Genetic Association in Korean AMD patients

초록

Purpose This study was undertaken to investigate the association between some genotypes including complement factor H gene (CFH), age-related maculopathy susceptibility 2 (LOC388715/ARMS2) gene and HTRA1 gene and age related macular degeneration(AMD) in Korean population. Design, Setting, and Participants Genomic DNA was isolated from the 137 patients with exudative AMD and 187 control subjects. Six SNPs including Y402H variation in CFH gene, S69A in Loc387715/ARMS2 and promoter of HtrA1 were genotyped by PCR-based direct sequencing. Results The difference between the Y402H variant in exudative AMD and normal control subjects did not reach statistical significance (p= 0.2521).
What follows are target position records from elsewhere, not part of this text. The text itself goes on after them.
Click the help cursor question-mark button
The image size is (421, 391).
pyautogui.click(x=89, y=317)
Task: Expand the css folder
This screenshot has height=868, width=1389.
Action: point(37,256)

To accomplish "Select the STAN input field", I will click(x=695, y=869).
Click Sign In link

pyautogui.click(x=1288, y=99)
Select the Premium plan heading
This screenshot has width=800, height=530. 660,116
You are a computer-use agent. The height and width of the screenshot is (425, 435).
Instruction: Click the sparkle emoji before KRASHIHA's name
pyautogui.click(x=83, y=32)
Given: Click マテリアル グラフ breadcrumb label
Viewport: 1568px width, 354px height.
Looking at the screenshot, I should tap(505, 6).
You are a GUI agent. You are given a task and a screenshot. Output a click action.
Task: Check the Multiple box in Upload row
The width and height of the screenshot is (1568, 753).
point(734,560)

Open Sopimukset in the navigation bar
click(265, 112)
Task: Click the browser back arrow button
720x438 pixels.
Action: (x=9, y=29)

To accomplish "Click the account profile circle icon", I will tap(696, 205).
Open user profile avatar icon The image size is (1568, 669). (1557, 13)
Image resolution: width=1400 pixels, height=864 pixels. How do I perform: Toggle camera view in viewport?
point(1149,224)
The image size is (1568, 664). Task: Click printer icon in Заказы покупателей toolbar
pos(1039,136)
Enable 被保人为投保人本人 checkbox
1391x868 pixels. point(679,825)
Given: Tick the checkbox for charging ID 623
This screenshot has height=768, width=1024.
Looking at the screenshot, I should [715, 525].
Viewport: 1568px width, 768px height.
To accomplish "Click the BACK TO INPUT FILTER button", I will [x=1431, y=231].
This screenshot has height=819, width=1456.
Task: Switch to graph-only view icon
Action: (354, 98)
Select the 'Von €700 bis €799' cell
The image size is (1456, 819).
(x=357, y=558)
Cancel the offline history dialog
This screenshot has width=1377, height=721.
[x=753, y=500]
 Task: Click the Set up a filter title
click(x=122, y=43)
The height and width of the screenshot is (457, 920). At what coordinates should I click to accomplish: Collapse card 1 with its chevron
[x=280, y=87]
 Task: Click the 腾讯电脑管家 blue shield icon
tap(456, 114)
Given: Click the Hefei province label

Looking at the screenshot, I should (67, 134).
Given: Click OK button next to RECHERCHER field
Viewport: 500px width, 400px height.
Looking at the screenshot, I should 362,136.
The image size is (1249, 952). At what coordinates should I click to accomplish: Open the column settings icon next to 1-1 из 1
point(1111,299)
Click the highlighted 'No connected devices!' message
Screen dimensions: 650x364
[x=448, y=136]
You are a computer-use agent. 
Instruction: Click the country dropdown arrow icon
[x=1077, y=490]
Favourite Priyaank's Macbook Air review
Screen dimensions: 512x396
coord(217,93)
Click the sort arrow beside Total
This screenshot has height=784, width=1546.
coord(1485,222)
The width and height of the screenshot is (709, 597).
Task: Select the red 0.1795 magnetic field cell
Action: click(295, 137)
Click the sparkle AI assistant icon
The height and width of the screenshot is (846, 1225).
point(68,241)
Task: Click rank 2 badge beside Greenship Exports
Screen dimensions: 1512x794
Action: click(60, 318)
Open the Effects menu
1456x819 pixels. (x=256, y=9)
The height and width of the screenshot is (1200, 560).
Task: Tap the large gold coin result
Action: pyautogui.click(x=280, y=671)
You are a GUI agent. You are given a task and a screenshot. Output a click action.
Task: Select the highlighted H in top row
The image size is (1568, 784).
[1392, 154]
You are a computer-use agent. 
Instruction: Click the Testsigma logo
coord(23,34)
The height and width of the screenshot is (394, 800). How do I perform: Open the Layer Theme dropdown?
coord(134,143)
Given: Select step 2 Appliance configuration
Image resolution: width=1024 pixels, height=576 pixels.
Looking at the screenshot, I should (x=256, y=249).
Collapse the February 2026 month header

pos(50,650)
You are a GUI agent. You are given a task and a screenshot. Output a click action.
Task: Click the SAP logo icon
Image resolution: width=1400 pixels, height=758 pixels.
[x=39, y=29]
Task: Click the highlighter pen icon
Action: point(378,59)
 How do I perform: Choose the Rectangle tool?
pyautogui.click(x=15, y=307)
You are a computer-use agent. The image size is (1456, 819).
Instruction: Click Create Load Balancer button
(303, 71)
However, in Loc387715/ARMS2, the odds ratio(OR) for risk of AMD was 3.80 for the homozygotes for the risk allele (TT genotype) with statistical significance (p=0.0001). In terms of the HtrA1, the OR was 4.03 for the homozygotes for the risk allele with statistical significance. (p=0.0001) Conclusions In Korean population, Y402H polymorphism is not significantly associated with exudative AMD whereas the LOC388715/ARMS2 and HTRA1 variants are strongly associated with exudative AMD.